Postby AnotherYearOlder » Thu Jan 03, 2013 10:19 pm

SBL wrote:One of the things that's changed most about TLS now relative to when it started is people have begun to appreciate the importance of having "ties" to the market you're applying in. It used to be that this was never discussed, but now the topic of "ties" comes up whenever people are applying to markets outside of NYC, DC, and maybe SF/LA. (Conventional wisdom is, basically, that those are the only places where you can get hired unless you're from there or have a good reason you can articulate for wanting to live there).

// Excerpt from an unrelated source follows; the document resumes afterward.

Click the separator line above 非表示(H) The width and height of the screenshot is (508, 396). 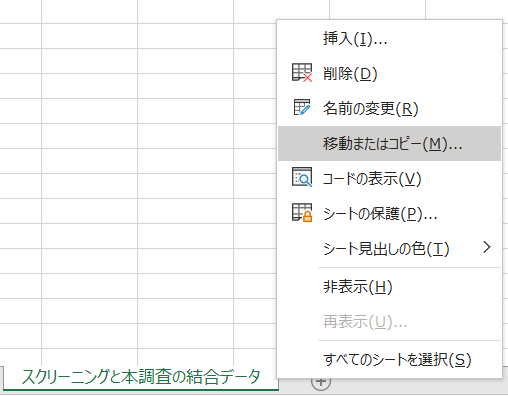[x=409, y=267]
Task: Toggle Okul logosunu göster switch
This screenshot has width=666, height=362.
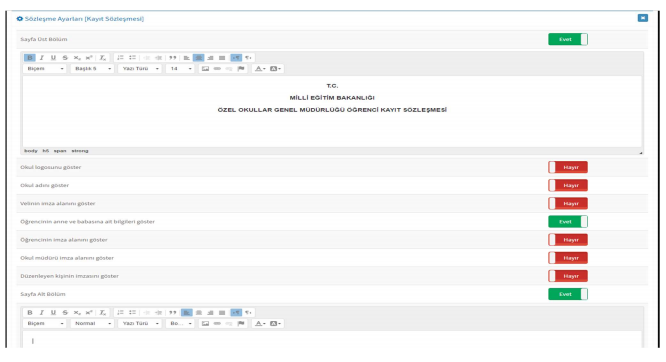Action: 568,167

My question is, do you think the pendulum has swung too far the other way and we now over-emphasize ties to the area, or is it that crucial of a factor? If it is key for getting hired in secondary markets, do you have any recommendations--apart from prayer--for people looking to get hired without ties?

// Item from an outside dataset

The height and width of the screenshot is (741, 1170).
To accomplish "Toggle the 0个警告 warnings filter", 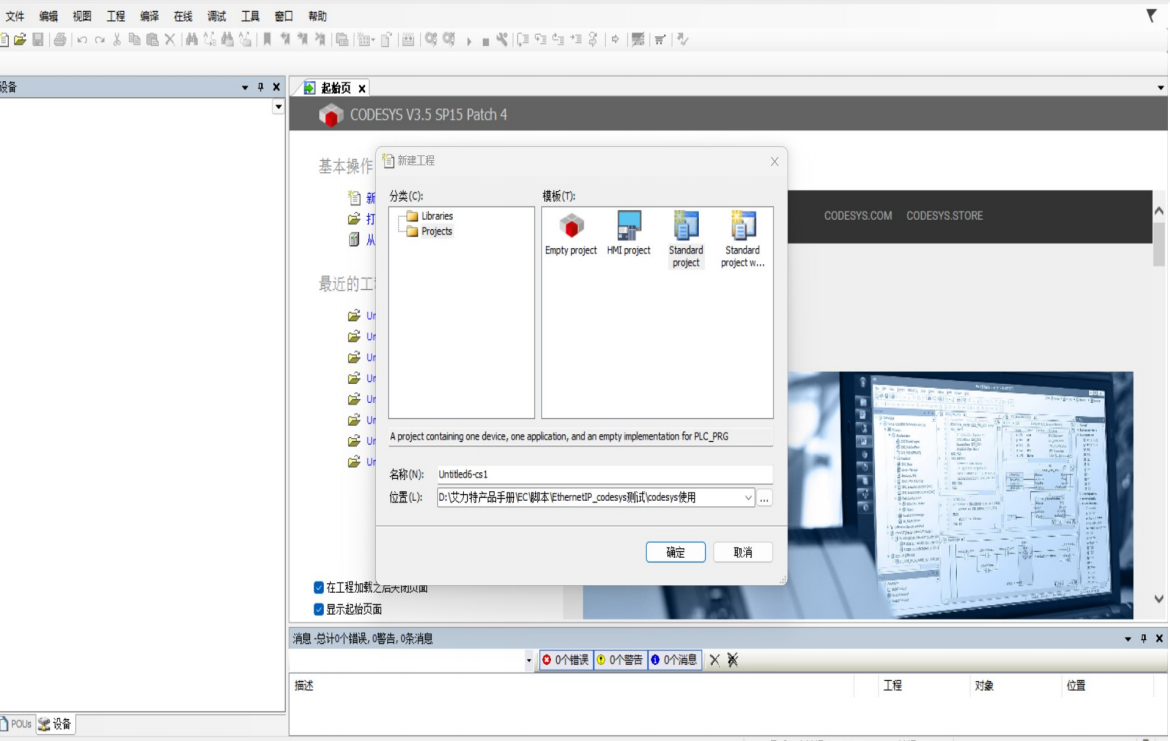I will (619, 660).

It strikes me that the emphasis law firms place on local ties might be hurting them in the long run--in an economy like this, most law students I know would be thrilled to move out-of-state for a good job. It seems like by emphasizing local ties, law firms are costing themselves the opportunity to pick better talent from a broader pool.

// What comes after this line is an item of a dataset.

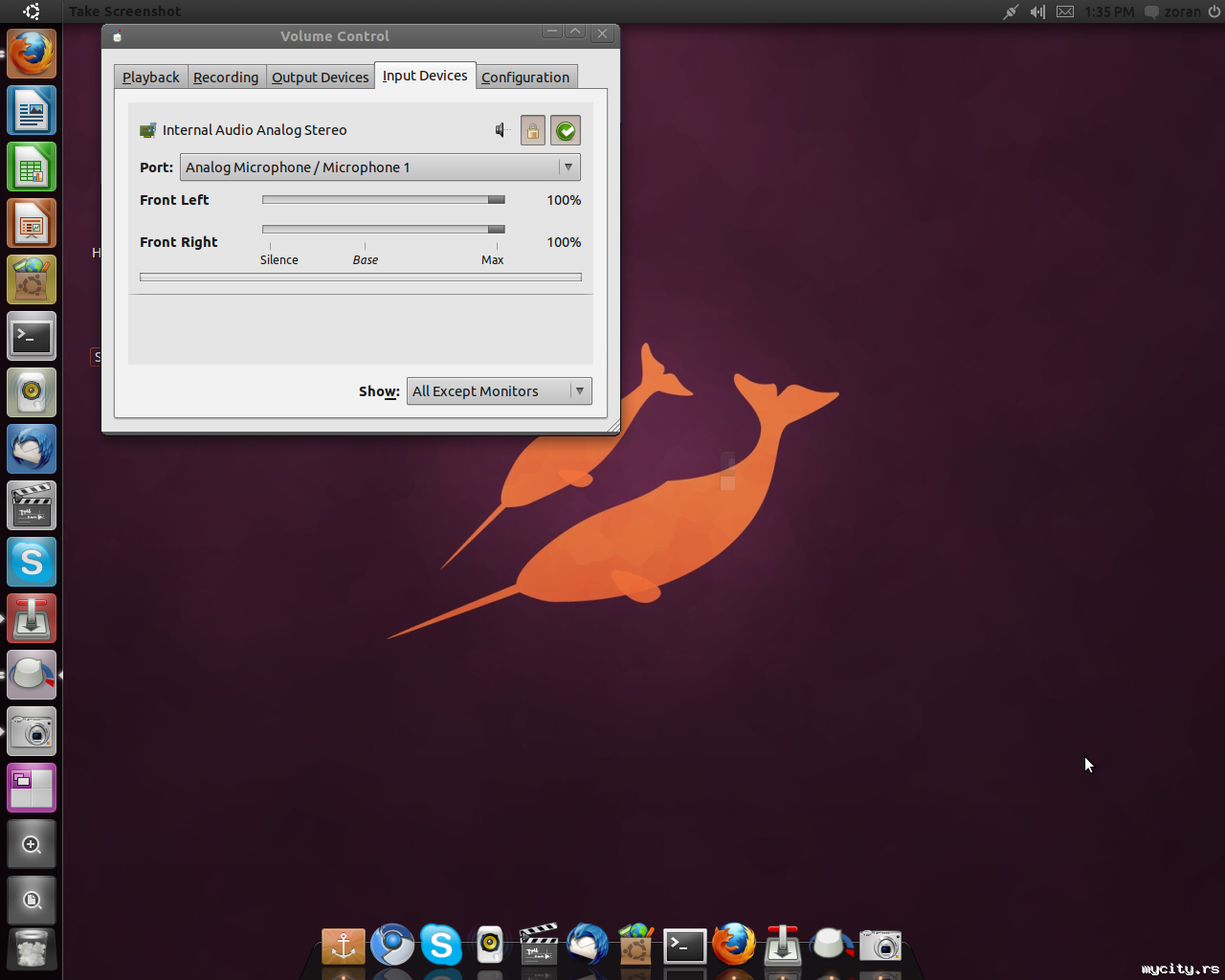Open LibreOffice Writer from the launcher
1225x980 pixels.
click(x=32, y=110)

I think in secondary markets you either have to have "ties" or a convincing reason why you want to move there. The problem is that firms view people without ties or without a reason to be there as flight risks and they're reluctant to invest resources in someone who isn't going to be around long term. With smaller market firms having only a few slots to fill, they're going to want to make a safe decision. This is where mass mailing isn't going to work out -- you need to target places and sell a story. Call someone within the firm, either in your area of interest or within the firm's recruiting function and start to sell yourself. Convince them that you want to come to that market. You'll be surprised how many people are willing to give you a hand.

You're right, though. While firms are playing it safe by looking for folks with local ties, they're also hurting themselves by making that a "gatekeeping" issue.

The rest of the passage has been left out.